All of which is laughable, according to Gary North, writing in his Remnant Review
"I regard this article as the most sophisticated exercise in terminal naiveté that I have ever read … the article is total poppycock."
The problem with Ponzi schemes isn't economics, but psychology. Once an individual is persuaded that he can successfully flout the laws of economics and then becomes dependent upon his certainty that these laws don’t, or won’t, apply to him, there is no amount of reasoning or logic that will cause him to pressure his government to end the fraud before it collapses. Said North:
The essence of the Ponzi scheme is not simply its statistical unsustainability. The essence of the Ponzi scheme is that it is like an addictive drug. Once someone enters into it, he finds it psychologically impossible to face the reality of the unsustainable statistics of the program. He refuses to get out in time. His participation in the scheme fundamentally changes his outlook toward reality. He is no longer capable of being persuaded that he has made a fool of himself…

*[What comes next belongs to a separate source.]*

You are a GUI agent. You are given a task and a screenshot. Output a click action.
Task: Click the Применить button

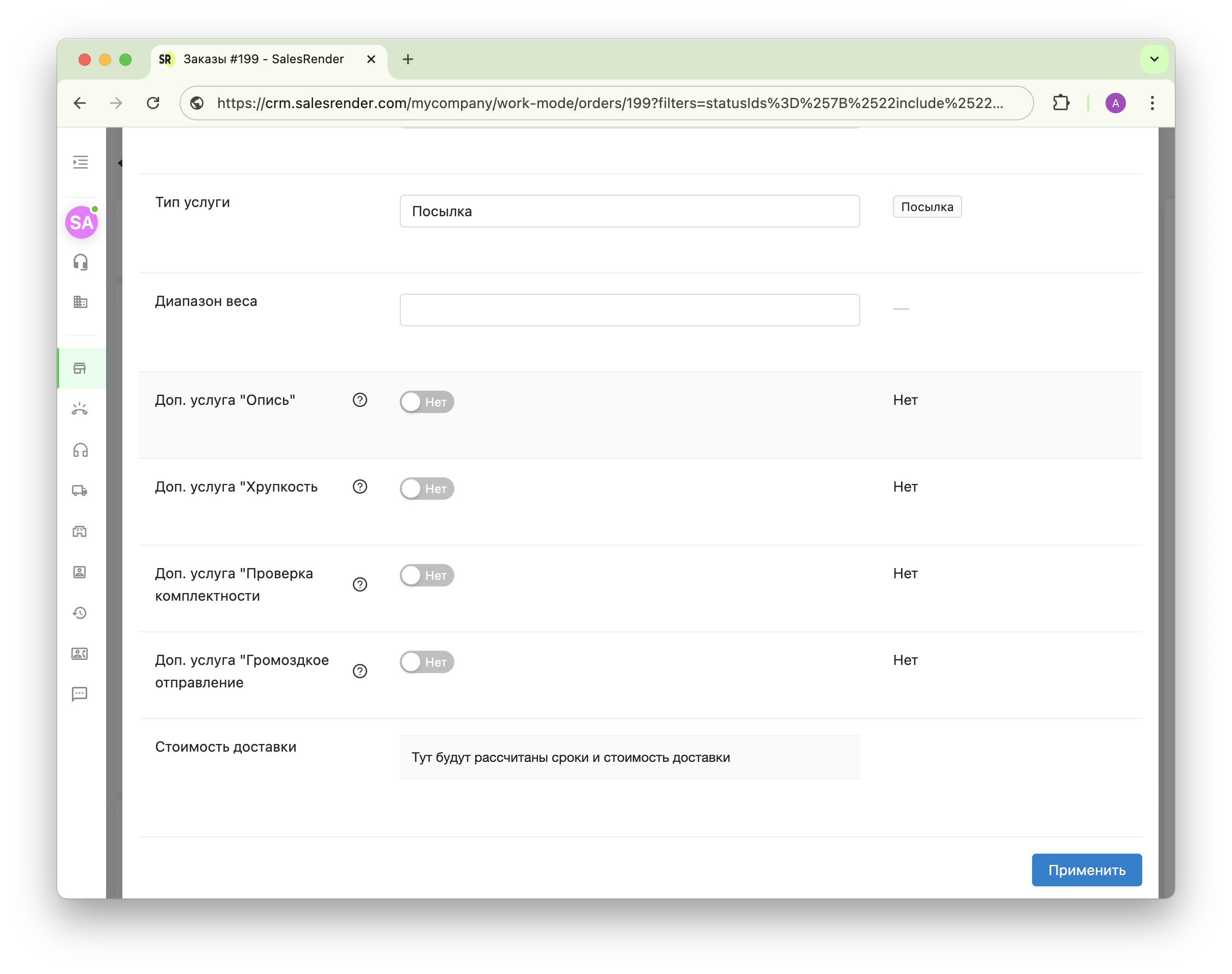tap(1086, 869)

Once one is covered under these programs, he then claims that because he has paid into Social Security and Medicare for all these years that he has it coming to him. The fact that there is nothing but U.S. Treasury IOUs as assets in each of the trust funds is irrelevant. He says “We paid our Social Security and Medicare taxes; we earned our benefits.”
The only end to these schemes is the complete destruction of them, either through a precipitous collapse where checks start bouncing or through the “salami slicing” of benefits proposed by Stelter: benefit cuts or higher age restrictions before receiving them.
And who is likely to drive such changes as Stelter demands? Where is the political advantage? Notes North: 
“Unless there are immediate negative sanctions [that result] from continued participation in the Ponzi scheme, which there never [are] until the end, the Ponzi scheme is going to continue until its statistically inevitable demise….”

The news that the Disability Insurance Trust Fund is running out of money ever faster as individuals not only see it as an “income opportunity” but believe it's necessary to get theirs before it collapses, isn't really news at all. It’s just another signal that the end of part of one of the Ponzi schemes foisted upon a tired, discouraged, and suffering populace in the 1930s by a socialist government enamored of such Bismarckian schemes is close at hand.